O inquérito policial é um procedimento preparatório da ação penal, de caráter administrativo, conduzido pela polícia judiciária e voltado à colheita preliminar de provas para apurar a prática de uma infração penal e sua autoria. (NUCCI, 2010).

O Delegado de Polícia é a autoridade responsável para presidir o inquérito policial, este poderá requerer ao Poder Judiciário, sempre que se fizerem necessários, diligências que se fizerem indispensáveis para elucidação do crime (ex: mandados de busca e apreensão, interceptações telefônicas, etc), sempre objetivando apontar a autoria e provar a materialidade delitiva do crime.

Cabe ressaltar que as Polícias Civis e Polícia Federal são órgãos independentes, não sendo subordinados do Poder Judiciário ou de qualquer outro órgão, no entanto, o Ministério Público é o órgão responsável pelo controle externo da atividade policial, portanto isso não configura relação de hierarquia entre Delegado de Polícia e Promotor de Justiça.

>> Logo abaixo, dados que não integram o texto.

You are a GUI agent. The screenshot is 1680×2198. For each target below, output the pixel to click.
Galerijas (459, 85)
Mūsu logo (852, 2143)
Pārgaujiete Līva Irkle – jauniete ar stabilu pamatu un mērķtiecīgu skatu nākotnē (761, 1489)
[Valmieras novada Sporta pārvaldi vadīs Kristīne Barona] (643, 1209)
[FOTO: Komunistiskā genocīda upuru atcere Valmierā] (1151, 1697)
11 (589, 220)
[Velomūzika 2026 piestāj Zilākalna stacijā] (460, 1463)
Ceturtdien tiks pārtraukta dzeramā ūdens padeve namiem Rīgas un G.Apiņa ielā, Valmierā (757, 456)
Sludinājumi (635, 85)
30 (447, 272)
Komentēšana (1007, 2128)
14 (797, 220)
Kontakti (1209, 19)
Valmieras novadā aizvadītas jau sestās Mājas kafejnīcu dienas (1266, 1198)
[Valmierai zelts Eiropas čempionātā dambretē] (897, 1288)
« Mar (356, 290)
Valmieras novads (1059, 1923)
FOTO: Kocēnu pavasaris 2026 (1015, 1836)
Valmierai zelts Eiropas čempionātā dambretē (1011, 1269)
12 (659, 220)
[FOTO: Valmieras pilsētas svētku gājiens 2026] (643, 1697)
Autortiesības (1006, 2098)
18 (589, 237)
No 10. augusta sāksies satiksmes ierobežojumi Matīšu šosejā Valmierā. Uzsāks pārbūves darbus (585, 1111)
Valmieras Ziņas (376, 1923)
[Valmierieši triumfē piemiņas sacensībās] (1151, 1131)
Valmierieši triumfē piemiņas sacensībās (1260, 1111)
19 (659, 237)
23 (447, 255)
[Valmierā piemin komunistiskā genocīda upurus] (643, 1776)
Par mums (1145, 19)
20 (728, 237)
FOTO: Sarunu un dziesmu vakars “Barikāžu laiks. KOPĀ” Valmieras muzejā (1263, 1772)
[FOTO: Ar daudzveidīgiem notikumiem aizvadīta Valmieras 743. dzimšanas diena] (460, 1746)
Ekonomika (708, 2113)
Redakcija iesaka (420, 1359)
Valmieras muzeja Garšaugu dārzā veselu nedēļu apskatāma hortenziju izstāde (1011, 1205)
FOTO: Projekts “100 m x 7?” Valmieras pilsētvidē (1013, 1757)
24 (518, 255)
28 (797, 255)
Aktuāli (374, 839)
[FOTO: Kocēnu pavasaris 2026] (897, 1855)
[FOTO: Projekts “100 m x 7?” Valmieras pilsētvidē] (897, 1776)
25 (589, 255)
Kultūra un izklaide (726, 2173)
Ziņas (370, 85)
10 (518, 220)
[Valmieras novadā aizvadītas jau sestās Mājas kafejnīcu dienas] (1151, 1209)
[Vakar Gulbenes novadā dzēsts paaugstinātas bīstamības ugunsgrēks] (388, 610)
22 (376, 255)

As Polícias Civis e Federal possuem em sua estrutura as Corregedorias, que tem competência de fiscalizar o trabalho exercido pelos policiais, exercendo o Poder Disciplinar Administrativo.

Na lição do Professor Guilherme de Souza Nucci, extrai-se:

A presidência do inquérito policial cabe à autoridade policial, embora as diligências realizadas possam ser acompanhadas pelo representante do Ministério Público, que detém o controle externo da polícia. (NUCCI, 2010, p. 146)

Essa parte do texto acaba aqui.